Task:
Rewrite the part of the listing that runs from its start through the line containing "tap(671, 11)", replacing "launcher" with "menu" and leaving everything else unchanged.
-- begin --
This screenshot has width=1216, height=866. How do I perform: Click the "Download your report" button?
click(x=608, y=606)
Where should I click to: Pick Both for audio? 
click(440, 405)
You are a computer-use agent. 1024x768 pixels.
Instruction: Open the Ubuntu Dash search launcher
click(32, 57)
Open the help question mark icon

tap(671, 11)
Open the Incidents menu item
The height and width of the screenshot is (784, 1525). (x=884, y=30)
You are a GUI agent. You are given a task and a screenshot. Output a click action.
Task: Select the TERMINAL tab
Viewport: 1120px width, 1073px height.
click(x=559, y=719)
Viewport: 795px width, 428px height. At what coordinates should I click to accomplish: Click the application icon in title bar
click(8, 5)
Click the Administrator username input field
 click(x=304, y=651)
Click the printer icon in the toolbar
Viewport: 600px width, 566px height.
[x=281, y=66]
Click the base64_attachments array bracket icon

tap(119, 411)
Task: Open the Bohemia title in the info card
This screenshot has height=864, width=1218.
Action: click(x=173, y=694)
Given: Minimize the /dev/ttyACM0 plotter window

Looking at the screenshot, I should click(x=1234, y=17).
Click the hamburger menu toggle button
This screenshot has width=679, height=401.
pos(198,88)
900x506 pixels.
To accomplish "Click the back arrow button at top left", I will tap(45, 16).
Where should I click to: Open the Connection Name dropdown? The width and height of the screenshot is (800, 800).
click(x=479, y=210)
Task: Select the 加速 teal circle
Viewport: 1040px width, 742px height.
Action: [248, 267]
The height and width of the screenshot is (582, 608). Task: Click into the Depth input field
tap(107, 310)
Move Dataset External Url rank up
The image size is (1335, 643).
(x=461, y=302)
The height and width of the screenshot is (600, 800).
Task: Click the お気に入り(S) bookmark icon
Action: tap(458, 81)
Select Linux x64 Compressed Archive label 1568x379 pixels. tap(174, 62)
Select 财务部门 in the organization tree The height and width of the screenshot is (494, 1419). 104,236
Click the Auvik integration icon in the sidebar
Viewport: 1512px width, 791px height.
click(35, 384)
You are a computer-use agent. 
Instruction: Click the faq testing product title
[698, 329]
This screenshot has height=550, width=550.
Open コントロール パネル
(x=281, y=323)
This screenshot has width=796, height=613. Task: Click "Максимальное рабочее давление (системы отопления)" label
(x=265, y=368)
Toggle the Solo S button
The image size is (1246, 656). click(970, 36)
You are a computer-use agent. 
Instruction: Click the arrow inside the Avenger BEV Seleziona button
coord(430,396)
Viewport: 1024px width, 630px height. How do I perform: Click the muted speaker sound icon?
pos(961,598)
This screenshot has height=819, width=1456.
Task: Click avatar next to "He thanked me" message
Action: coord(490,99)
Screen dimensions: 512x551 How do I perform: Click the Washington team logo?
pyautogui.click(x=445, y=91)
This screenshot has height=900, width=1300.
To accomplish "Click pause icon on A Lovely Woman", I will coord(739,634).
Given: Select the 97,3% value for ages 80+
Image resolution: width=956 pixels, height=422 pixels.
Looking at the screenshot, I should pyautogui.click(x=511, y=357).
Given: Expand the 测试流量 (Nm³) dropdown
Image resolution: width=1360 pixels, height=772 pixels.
-- end --
Answer to this problem:
This screenshot has width=1216, height=866. How do I perform: Click the "Download your report" button?
click(x=608, y=606)
Where should I click to: Pick Both for audio? 
click(440, 405)
You are a computer-use agent. 1024x768 pixels.
Instruction: Open the Ubuntu Dash search menu
click(32, 57)
Open the help question mark icon

tap(671, 11)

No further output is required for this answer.